I don’t know about you, but for years I dove headfirst into the whole “make a bunch of resolutions” thing. I’d set up my perfect self doing all the things: get up and go running every morning, serious meal prepping on Sundays, journaling daily, yoga 3x a week. Probably also learning Italian and becoming a morning person. It would last a week. Maybe. By the time vacation ended and I was back in the thick of work, those pretty schedules and timelines were just words on paper. My well intentioned (and very much overly optimistic) resolutions? Gone. Abandoned. Collecting dust next to last year’s abandoned resolutions.

It took far too many years and far too many guilt-ridden Februarys to stop that cycle. Now I know better. Resolutions, especially specific ones, are just me setting myself up for failure, which is a terrible way to start the new year.

These days, I’m more in tune with the idea of setting intentions. Intentions are gentler, more flexible; they’re a gentle guide, not a demand for perfection. A lot of people pick a single word to guide their intentions for the year—something like “balance” or “growth” or “presence.” I like that idea. Having one word to come back to can help keep the intentions grounded and focused.

My word for 2026 is AUTHENTIC.

It’s the word that kept coming up as I thought about what I want this year to be. Authentic in how I show up here on the blog. Authentic in how I cook and share food. Authentic in my relationships, my creative work, my daily life. No more performing a sanitized version of myself. No more trying to be someone else’s idea of what I should be.

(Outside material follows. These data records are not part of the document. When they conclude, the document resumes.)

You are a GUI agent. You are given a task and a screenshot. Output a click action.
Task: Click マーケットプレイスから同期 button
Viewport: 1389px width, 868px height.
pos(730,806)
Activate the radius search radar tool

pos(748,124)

Just… real.

In the spirit of that word, here are my gentle intentions for the year:

  • More finding joy, less focusing on the negative. After the year 2025 was, I need to actively choose joy. Not toxic positivity, mind you. I’m not going to pretend everything is sunshine and rainbows. But I want to intentionally look for moments of happiness.
  • More enjoying the outside and working in the garden, less being a lump on the sofa. The garden brings me so much satisfaction, and yet it’s so easy to default to the couch after a long day. This year, I’m choosing the dirt under my fingernails.
  • More reading and writing and crafting; less mindless doom scrolling on social media. The phone is an attention vacuum. Books, journals, and creative projects actually feed my soul. This blog is part of it. Time to make those things a priority again.
  • More game nights with my partner, less passive TV watching and YouTube scrolling. We both enjoy games, but we fall into the habit of just turning on the TV or staring at our laptops. Time to actually engage with each other and have some fun.

I want to find my joy in cooking again—spending time in the kitchen creating things instead of just reheating leftovers or ordering takeout. I want to pick up my camera and start taking photos for fun again. I want to start writing and journaling again. And I want to start blogging again. Really blogging, not just thinking about blogging.

Last night I ritually burned the bad stuff in the fireplace. Today I’m starting fresh. Not with a list of unmaintainable resolutions, but with intentions guided by one word: AUTHENTIC.


What are your intentions for 2026? Do you have a word for the year? What are you hoping to create, change, or rediscover? Drop a comment—I’d love to hear what you’re working on this year.



2 thoughts on “Hello 2026!”

  • I didn’t have a word until I read this but immediately one came to mind: Elevate! I intend to rise above family issues, but also literally get up off the ground and fly, cruise, bike to new places and maybe a few old faves. I want to elevate our weekly date day to something new, different. And that … that’s truly enough.